In weather terms, 2012 started like a lion in some parts with Scotland getting a particular battering. Before that the second day of the year saw me crossing hills to pop over to Buxton. That act planted in my mind the prospect of exploring more of Macclesfield’s hills this year. However, the following weekend was a quiet one for me.
The weather may have been offering in other places but a prior commitment was the cause of my staying close to home and not getting out among hills in parts like Shropshire or even wandering along the streets of somewhere pleasing to the eye like Edinburgh or even Shrewsbury. That’s not to say that I wasn’t doing some more playing with ideas for outdoors outings though.
While adjusting albums in the photo gallery, thoughts were drawn to revisiting places where I haven’t been for a while. The online photo albums that attracted my attention were that for the Pennine Way and the Scottish Southern Uplands and Borders. The refresh involved adding photos were added, removing an old one rewriting a few descriptions. The trip ideas that came to mind while adjusting those photos included a stay in Peebles to explore the surrounding hills as well as getting to walk more of the Pennine Way or even the Southern Upland Way. Old and not so old photos act as reminders for me of past glories and lure me back to where I found them before.
Last weekend’s cold frosty sunny weather was enough to draw out among hills again on Saturday. It was a day when any part of Britain’s hill country would have delighted and I did play with a walk around Sedbergh that involved an out and back yomp into and onto the Howgill Fells. Looking a bus timetables caused me to leave it for later in the year. Remembering how stiff I felt after a trot about Church Stretton’s hills before Christmas was a factor too in not deciding not to set my sights too high. Thus, I opted for a hike from the Cat and Fiddle Inn to Buxton that mainly followed the Dane Valley Way with a deliberate diversion or two. After all, the prospect of seeing the Three Shire Heads bridge in full winter lighting was too good to miss; it may have added to the distance covered but proved to be well worth that. If all goes to plan, more will be said about the walk sooner instead of later.

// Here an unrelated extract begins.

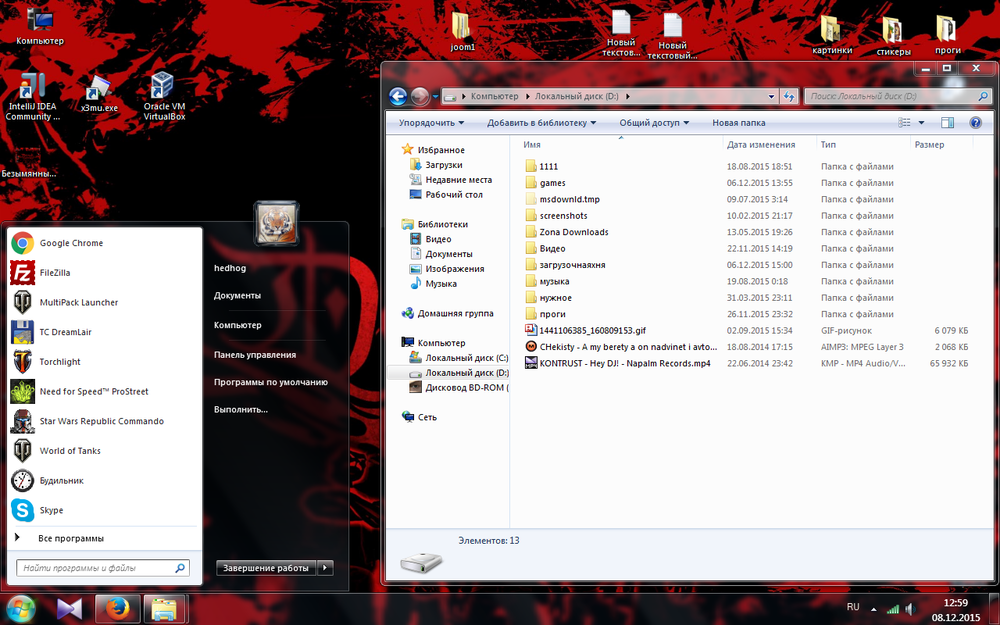Open Все программы in Start menu
Viewport: 1000px width, 625px height.
[70, 538]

Though our settled spell of weather is leaving us at the time of writing, there are promising signs for the coming weekend too. While limbs were stiff on Sunday and Monday, I take that as a cue for trying to get out a little more often then last year and January 2012 isn’t over yet. What I am not planning is anything as frenetic as this month last year when I walked successively in Wales, Scotland and Ireland. Pacing oneself is no bad thing either and quiet moments are needed for collating more ideas too. A recent catch up with a article from one of last year’s issues of TGO has me wanting to sit with it and pore over maps while ogling the contained photos of splendid Lake District hill country. Wandering needs forethought at times.